Samedi, le réveil s’est fait un poil plus difficile, un peu collés les ty cailloux… Mais c’est quand même dans l’enthousiasme qu’on s’est dirigé vers le secteur de l’éléphant, impressionnant enchevêtrement d’énormes blocs aux formes diverses… qu’on se le dise, l’escalade va être engagée aujourd’hui ! Et c’est sous quelques goutes qu’on a pu vérifier ça en pratiquant la bonne vielle méthode de la baleine sur le sommet du cul de l’éléphant (non non on n’est pas allé au zoo…). Plusieurs d’entre nous ont apprécié le contact du postérieur pachydermique : Jean-Marc sort le premier le bloc sur des plats très fuyants et à une altitude non négligeable, suivi de prés par Jean-Phy, Neil et Soraja. D’autres ont eu plus de sueurs… Chan abandonne le réta devant la platitude de la sortie et Mathieu expérimente le jeté sur main gracieusement tendue de Neil (aux chiottes l’éthique…).Après un petit casse-dalle et une bonne sieste pour certain, le groupe entier a squatté un bloc d’une technicité mémorable : un bon gros toit plein de bacs ! On s’est tous biens régalés…Le gros steak sort en premier, rando… Suivi de prés par Neil qui n’a pas pris la peine de mettre les pieds, sert à rien… Soraya, Mat et Jean-Marc s’arrachent pour croiter le passage. Mais le plus beau coup du jour est à mettre sur le comte du boss qui s’est payé une véritable lévitation entre les deux premières prises du toit (bon c’était pas immense mais le personnage est quelque peu limité question allonge…). Le gars reporte une bière pour le coup ! Anne-Clé malgré de nombreux essais n’arrivera pas à contrôler ce p… de ballant de m… Faudra revenir !
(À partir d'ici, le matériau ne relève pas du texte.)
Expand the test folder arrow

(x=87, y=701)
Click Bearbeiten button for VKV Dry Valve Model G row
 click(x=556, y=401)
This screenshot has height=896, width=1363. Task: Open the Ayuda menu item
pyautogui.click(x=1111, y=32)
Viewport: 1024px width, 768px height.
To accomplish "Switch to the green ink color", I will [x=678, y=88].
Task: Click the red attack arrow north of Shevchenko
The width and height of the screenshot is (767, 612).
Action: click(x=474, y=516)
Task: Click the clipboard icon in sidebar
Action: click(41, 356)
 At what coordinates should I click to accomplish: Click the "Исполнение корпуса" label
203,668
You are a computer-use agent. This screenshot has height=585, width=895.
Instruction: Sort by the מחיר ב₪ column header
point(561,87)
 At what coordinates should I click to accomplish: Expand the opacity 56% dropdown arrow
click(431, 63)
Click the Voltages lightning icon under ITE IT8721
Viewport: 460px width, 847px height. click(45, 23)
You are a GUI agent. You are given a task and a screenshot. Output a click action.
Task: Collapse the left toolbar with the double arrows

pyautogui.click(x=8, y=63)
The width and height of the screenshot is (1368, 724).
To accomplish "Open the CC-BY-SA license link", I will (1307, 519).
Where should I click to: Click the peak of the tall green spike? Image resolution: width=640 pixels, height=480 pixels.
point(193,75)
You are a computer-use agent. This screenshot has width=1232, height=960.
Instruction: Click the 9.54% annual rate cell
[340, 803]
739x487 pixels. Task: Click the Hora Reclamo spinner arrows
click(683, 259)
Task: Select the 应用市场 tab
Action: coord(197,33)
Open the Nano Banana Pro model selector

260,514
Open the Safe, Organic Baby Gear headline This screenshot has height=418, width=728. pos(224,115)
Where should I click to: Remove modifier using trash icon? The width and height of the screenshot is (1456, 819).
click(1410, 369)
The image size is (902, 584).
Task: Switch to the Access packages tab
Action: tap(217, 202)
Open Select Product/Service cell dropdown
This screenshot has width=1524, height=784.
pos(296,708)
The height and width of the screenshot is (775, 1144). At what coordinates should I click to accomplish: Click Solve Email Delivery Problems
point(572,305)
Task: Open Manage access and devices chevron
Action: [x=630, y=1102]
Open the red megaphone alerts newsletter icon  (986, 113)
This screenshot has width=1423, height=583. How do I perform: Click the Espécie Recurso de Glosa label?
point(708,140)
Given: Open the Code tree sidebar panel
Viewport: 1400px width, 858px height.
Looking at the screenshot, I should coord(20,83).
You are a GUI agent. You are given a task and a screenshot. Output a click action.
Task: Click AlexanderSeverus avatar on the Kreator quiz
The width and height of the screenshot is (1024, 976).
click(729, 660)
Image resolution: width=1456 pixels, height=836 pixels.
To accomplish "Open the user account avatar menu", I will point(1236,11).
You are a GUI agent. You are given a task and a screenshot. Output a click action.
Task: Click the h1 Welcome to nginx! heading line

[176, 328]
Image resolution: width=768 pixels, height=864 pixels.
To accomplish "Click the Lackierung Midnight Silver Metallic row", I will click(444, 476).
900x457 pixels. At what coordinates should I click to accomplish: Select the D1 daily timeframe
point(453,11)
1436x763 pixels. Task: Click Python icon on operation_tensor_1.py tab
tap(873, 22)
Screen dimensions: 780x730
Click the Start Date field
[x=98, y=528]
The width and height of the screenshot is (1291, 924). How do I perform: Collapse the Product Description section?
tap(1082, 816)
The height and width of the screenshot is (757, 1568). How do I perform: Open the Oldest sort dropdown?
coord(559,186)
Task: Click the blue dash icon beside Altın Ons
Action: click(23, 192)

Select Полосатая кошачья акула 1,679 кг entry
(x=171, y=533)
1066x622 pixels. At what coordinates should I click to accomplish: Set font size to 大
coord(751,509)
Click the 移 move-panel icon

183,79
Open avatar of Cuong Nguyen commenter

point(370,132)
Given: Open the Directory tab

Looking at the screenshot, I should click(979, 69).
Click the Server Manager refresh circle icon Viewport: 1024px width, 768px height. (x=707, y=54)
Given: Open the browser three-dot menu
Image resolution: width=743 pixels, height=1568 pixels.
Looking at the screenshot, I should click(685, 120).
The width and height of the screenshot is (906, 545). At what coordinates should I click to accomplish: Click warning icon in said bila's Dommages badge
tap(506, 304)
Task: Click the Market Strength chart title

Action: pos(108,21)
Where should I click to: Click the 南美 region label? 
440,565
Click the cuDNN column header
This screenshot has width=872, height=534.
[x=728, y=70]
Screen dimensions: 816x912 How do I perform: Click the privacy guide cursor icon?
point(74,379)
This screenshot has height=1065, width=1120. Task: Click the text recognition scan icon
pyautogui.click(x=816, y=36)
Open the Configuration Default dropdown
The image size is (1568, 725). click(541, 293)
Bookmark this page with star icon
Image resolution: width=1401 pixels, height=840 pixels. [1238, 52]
La séance se termine comme elle a commencé, dans la bonne humeur autour de 2 ou 3 projets.

Enfin, après l’effort le réconfort, une bonne douche et un petit resto où les viandards du groupe ont pu se régaler d’une monstrueuse entrecôte (c’est important les protéines ! La sauce gorgonzola dessus un peu moins mais c’est bon !).

Dimanche, dernier jour du périple et branle-bas de combat à 7h30 pour plier le camp ! Attention, Chan ne déconne pas avec le timing… Résultat, à 9h30, les tentes sont pliées, les voitures sont chargées, les estomacs sont remplis et les gros poilus lavés ! Un record !Du coup, ça nous a laissé le temps d’explorer un dernier secteur réputé : Franchard Isatis. Ambiance décontractée pour finir de poncer les derniers lambeaux de peau sur nos doigts avant de décoller pour de bon, destination Brest (où la clim est une idée abstraite). Mine de rien 7h de route ça casse, surtout pour les pilotes. Heureusement le transit se fait à contre sens du gros de la populasse qui s’entasse sur des kilomètres sur la file d’en face.

Bilan des course : on est tous complètement éclatés et les doigts broutés mais avec la grosse banane ! Vivement la prochaine !

Neil

Merci bcp pour cet article neil…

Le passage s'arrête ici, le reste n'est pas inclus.